1. Als u de Windows functie BitLocker Drive Encryption gebruikt en uw computer heeft een Trusted
Platform Module, moet u ervoor zorgen dat de functie is uitgeschakeld.
2. Zorg ervoor dat u de beveiligings-chip hebt ingesteld op Active.
a. Start de computer opnieuw op. Wanneer het logoscherm wordt weergegeven, drukt u op de toets F1
om het UEFI BIOS-menu te openen.
b. Selecteer Security ➙ Security Chip en druk op Enter. Het submenu Security Chip wordt geopend.
c. Zorg ervoor dat de beveiligingschip voor TPM 2.0 is ingesteld op Active.
d. Druk op F10 om de instellingen op te slaan en af te sluiten.
3. Verbind het station waarop het installatieprogramma van het besturingssysteem staat met de computer.

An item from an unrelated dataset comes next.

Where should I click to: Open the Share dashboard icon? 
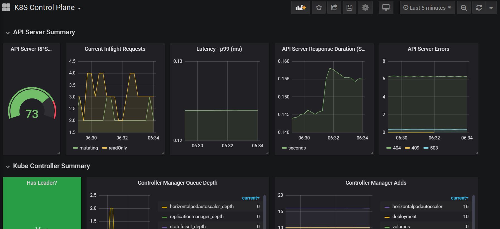click(x=334, y=8)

4. Start de computer opnieuw op. Wanneer het logoscherm wordt weergegeven, drukt u op de toets F1 om
het UEFI BIOS-menu te openen.
5. Selecteer Startup ➙ Boot om het submenu Boot Priority Order weer te geven.
6. Selecteer het station waarop het installatieprogramma van het besturingssysteem staat, bijvoorbeeld
USB HDD. Druk vervolgens op Esc.
Attentie: Nadat u de opstartvolgorde hebt gewijzigd, moet u het juiste apparaat opgeven bij het maken
van een kopie, bij het opslaan van bestanden of bij het formatteren. Als u het verkeerde apparaat
selecteert, kunnen de gegevens op dat apparaat worden gewist of overschreven.

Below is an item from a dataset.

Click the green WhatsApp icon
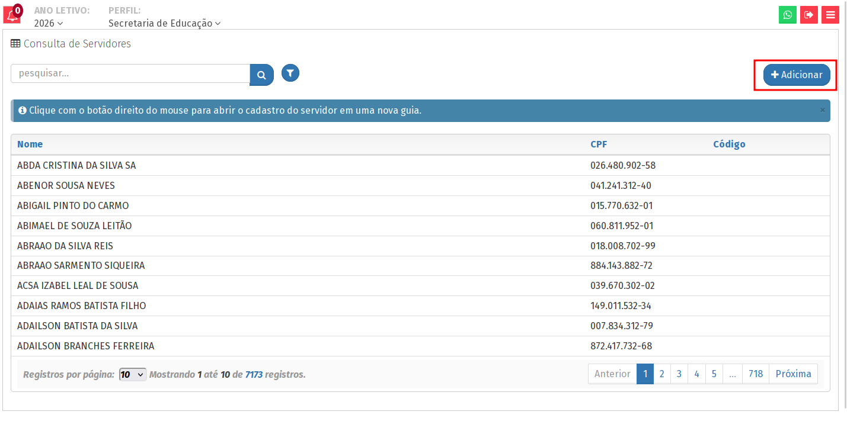Screen dimensions: 847x421 [x=787, y=15]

7. Selecteer Restart en zorg ervoor dat OS Optimized Defaults is ingeschakeld. Druk vervolgens op F10
om de instellingen op te slaan en af te sluiten.
8. Volg de aanwijzingen op het scherm om de apparaatstuurprogramma's en de benodigde programma's
te installeren.
9. Na de installatie van de stuurprogramma's past u Windows Update toe om de nieuwste updates, zoals
de beveiligingspatches, op te halen.
Apparaatstuurprogramma's installeren
U moet het meest recente stuurprogramma voor een bepaalde component downloaden wanneer u merkt dat
die component niet goed meer werkt of wanneer u een nieuwe component hebt toegevoegd. Met deze actie
32
X1 Nano Gen 1 Gebruikershandleiding
.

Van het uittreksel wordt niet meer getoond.